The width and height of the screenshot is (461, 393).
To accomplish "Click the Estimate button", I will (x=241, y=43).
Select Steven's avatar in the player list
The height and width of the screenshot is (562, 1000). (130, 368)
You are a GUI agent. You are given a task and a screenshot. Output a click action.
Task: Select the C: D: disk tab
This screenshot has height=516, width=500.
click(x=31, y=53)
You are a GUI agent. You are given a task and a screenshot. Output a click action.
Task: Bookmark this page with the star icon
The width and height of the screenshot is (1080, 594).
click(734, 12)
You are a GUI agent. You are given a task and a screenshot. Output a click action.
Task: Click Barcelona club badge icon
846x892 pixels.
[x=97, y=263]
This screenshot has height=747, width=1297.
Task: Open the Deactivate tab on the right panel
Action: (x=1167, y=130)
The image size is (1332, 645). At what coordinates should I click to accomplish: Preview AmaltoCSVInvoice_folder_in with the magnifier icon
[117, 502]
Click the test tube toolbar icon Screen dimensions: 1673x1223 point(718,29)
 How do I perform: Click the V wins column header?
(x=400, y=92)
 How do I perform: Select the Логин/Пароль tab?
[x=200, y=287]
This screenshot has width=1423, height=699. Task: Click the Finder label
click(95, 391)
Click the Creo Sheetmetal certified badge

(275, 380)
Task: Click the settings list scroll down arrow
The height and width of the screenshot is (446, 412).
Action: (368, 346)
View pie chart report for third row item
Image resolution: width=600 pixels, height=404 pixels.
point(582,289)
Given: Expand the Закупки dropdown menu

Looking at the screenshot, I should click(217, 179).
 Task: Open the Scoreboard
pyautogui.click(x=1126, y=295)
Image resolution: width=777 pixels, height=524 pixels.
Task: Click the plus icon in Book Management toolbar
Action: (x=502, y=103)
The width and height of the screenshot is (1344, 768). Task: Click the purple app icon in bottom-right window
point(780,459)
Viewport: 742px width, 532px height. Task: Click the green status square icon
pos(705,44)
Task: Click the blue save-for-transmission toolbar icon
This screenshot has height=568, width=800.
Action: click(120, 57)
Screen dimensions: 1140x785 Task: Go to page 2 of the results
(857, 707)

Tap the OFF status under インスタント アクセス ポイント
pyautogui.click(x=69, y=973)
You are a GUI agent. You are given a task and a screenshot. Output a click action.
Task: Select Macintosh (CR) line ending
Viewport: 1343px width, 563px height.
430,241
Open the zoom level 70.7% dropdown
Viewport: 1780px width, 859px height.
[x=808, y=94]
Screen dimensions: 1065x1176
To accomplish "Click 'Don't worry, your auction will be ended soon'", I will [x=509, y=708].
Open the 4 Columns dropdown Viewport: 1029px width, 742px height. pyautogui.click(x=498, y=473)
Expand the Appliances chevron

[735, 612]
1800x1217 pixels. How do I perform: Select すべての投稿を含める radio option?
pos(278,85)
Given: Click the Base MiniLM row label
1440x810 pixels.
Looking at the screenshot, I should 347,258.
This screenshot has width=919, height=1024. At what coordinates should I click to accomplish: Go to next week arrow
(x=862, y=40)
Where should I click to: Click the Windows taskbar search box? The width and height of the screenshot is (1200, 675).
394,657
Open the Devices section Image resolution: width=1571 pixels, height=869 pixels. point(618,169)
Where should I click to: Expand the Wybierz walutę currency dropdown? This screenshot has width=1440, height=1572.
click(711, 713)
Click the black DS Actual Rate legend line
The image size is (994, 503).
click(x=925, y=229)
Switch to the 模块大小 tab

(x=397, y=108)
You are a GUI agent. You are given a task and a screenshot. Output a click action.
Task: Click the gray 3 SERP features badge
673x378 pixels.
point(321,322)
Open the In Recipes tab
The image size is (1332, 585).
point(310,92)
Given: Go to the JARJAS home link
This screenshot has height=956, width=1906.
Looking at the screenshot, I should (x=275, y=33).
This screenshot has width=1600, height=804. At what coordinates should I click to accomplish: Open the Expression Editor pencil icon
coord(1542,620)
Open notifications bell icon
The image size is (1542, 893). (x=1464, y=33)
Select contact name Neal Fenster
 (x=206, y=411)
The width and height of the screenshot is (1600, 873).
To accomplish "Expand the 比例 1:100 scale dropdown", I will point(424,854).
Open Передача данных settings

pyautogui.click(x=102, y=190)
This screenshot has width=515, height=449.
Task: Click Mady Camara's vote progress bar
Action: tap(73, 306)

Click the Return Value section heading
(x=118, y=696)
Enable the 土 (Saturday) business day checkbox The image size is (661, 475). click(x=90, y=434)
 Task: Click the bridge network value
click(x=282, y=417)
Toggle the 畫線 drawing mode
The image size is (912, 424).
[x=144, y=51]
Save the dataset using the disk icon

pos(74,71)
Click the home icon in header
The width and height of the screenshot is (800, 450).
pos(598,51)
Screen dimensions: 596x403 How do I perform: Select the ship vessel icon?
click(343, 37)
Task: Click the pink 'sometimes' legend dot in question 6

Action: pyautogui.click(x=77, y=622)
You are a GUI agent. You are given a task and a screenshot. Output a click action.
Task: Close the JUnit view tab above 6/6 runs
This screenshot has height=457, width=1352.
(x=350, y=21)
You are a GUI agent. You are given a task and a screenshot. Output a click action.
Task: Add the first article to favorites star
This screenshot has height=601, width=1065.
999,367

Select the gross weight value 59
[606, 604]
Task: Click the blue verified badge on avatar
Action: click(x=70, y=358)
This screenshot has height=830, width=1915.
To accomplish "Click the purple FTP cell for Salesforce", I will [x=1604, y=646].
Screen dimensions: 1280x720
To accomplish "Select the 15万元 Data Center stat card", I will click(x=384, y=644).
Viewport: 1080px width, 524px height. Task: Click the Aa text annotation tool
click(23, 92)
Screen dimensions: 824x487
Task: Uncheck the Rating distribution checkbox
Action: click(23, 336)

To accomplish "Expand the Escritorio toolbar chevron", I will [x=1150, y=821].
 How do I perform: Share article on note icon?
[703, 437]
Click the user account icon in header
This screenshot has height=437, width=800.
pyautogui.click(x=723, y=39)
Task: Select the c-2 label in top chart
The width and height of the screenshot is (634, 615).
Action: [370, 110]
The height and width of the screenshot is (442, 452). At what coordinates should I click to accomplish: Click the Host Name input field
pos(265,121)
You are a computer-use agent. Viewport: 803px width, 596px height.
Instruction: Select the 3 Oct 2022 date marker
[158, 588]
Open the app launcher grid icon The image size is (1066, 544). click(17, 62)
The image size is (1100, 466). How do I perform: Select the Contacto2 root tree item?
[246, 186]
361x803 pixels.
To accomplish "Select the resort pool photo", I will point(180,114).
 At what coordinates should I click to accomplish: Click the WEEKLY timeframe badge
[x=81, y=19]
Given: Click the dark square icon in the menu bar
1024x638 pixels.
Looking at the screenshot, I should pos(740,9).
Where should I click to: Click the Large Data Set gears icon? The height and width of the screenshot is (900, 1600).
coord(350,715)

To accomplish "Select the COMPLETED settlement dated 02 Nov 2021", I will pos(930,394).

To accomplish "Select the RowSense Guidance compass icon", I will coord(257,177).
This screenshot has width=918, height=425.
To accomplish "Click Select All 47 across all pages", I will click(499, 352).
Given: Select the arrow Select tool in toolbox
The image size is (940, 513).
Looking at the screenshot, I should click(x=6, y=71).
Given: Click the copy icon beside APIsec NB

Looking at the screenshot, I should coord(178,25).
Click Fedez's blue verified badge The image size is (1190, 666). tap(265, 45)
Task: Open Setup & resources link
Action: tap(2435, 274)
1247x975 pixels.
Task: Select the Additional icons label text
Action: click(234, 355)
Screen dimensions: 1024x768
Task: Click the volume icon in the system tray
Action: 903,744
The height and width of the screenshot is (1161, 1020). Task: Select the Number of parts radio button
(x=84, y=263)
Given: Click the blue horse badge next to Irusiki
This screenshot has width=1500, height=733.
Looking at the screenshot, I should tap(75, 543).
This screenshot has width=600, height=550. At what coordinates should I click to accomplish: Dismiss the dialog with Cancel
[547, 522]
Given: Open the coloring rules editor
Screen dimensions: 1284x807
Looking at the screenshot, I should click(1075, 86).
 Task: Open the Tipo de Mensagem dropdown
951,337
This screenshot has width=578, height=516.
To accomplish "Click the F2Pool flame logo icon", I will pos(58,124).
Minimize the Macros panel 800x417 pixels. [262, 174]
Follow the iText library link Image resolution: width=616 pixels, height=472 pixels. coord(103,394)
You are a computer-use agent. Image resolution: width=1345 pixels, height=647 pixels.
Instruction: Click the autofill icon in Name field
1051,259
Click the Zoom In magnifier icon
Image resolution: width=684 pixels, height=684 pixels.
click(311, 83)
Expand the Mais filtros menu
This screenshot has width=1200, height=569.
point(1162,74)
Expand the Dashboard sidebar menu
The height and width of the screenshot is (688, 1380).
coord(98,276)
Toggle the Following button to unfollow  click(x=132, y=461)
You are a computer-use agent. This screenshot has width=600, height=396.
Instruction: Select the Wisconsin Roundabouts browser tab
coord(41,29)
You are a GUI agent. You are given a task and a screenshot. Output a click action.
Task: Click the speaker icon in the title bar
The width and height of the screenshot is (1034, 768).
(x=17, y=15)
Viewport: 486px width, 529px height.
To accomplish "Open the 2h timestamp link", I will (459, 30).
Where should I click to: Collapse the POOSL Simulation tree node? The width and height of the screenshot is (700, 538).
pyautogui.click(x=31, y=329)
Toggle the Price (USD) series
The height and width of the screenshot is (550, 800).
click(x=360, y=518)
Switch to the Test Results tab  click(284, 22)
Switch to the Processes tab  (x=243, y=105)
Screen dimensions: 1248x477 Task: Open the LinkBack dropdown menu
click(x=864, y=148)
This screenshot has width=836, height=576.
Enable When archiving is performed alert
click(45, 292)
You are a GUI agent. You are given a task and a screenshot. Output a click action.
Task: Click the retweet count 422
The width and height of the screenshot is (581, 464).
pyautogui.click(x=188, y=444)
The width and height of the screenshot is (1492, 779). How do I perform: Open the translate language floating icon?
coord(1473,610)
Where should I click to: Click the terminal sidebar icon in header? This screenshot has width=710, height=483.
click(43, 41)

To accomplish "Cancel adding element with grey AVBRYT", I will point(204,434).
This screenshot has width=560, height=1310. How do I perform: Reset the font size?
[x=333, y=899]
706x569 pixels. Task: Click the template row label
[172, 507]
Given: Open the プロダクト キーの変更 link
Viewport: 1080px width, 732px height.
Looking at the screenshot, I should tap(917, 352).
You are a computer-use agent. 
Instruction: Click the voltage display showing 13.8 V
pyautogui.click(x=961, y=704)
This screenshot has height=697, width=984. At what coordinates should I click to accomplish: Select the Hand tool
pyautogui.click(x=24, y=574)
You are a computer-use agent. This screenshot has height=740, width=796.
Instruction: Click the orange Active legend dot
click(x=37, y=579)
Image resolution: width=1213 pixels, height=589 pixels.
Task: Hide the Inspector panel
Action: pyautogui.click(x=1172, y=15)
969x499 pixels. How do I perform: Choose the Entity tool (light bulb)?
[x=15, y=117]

+--

Description of the task =>
Retype only the stretch of lines above starting at the one with "Minimize the Macros" and stopping at the one with "You are a computer-use agent. Image", exactly as written, with both kept.

Written reply =>
Minimize the Macros panel 800x417 pixels. [262, 174]
Follow the iText library link Image resolution: width=616 pixels, height=472 pixels. coord(103,394)
You are a computer-use agent. Image resolution: width=1345 pixels, height=647 pixels.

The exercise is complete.